• [Required action] Quote exactly, and only, the lines from the one containing "The width and" through the end of the material below. Skip pictures.

• [Material to process]
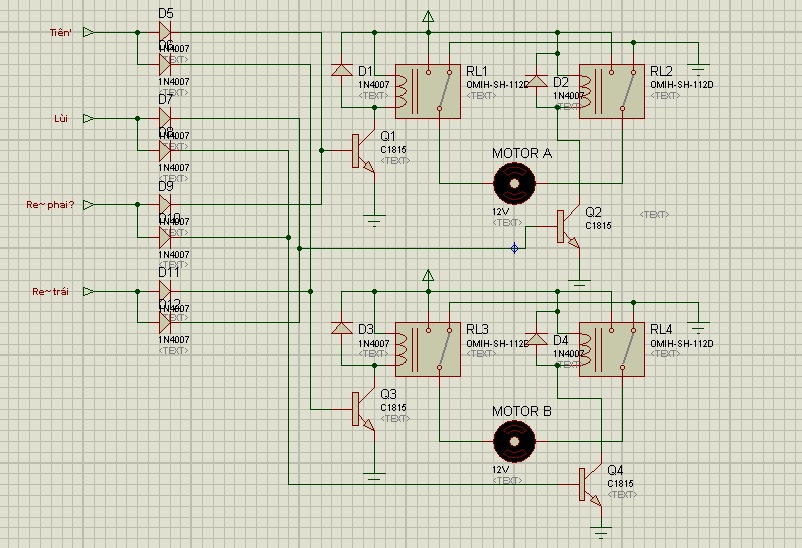
Task: Click transistor Q1 symbol
Action: (x=363, y=151)
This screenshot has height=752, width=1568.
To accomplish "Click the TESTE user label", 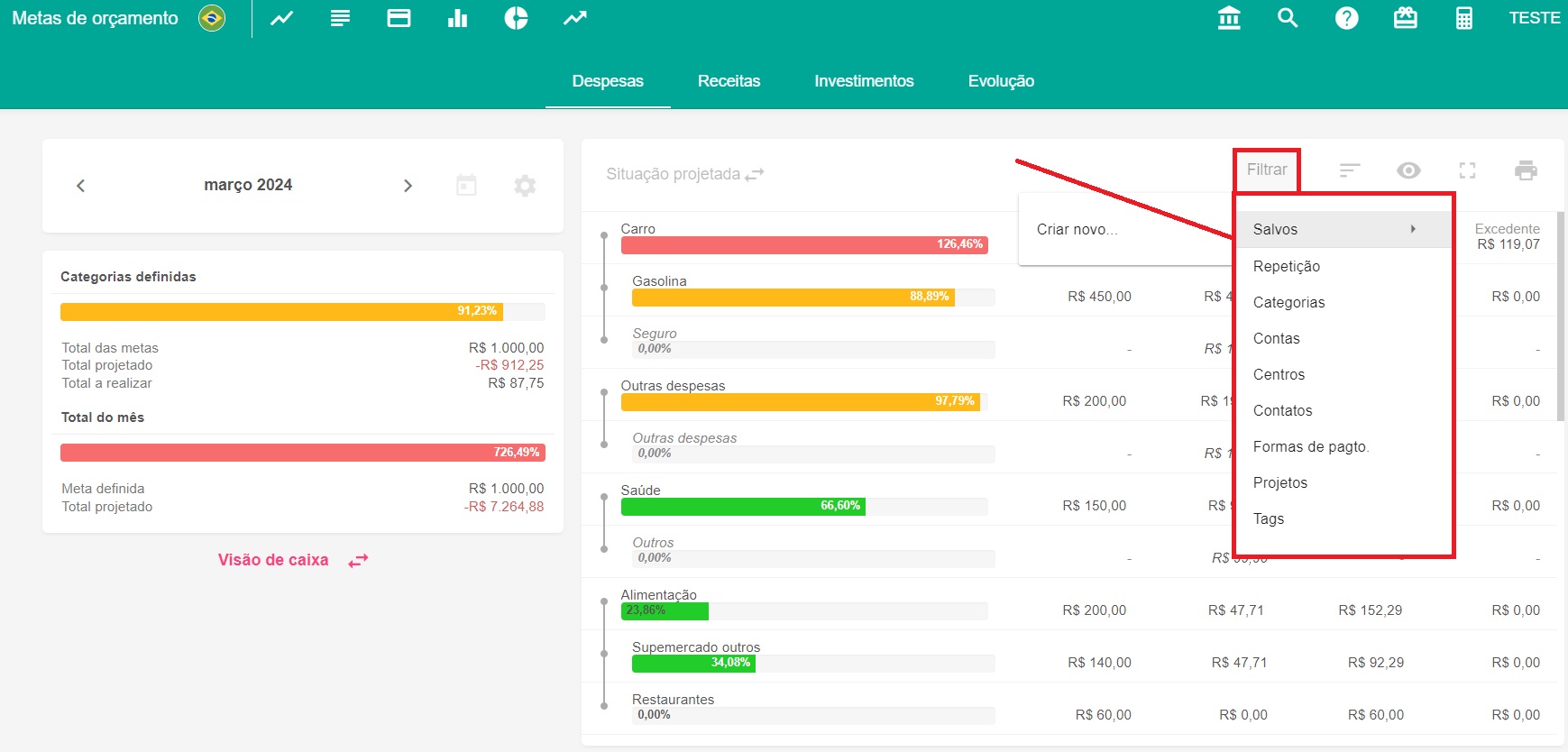I will (x=1534, y=18).
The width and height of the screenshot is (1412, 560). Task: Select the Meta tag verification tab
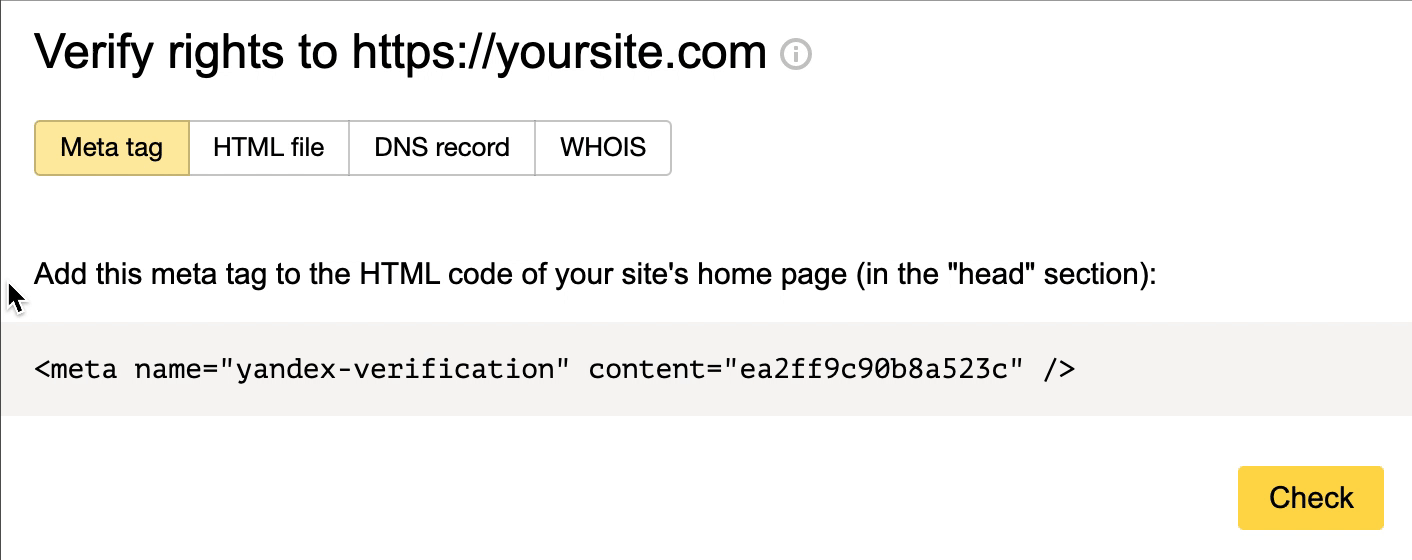coord(112,148)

• [Written solution]
The width and height of the screenshot is (1412, 560). Task: Select the Meta tag verification tab
coord(112,148)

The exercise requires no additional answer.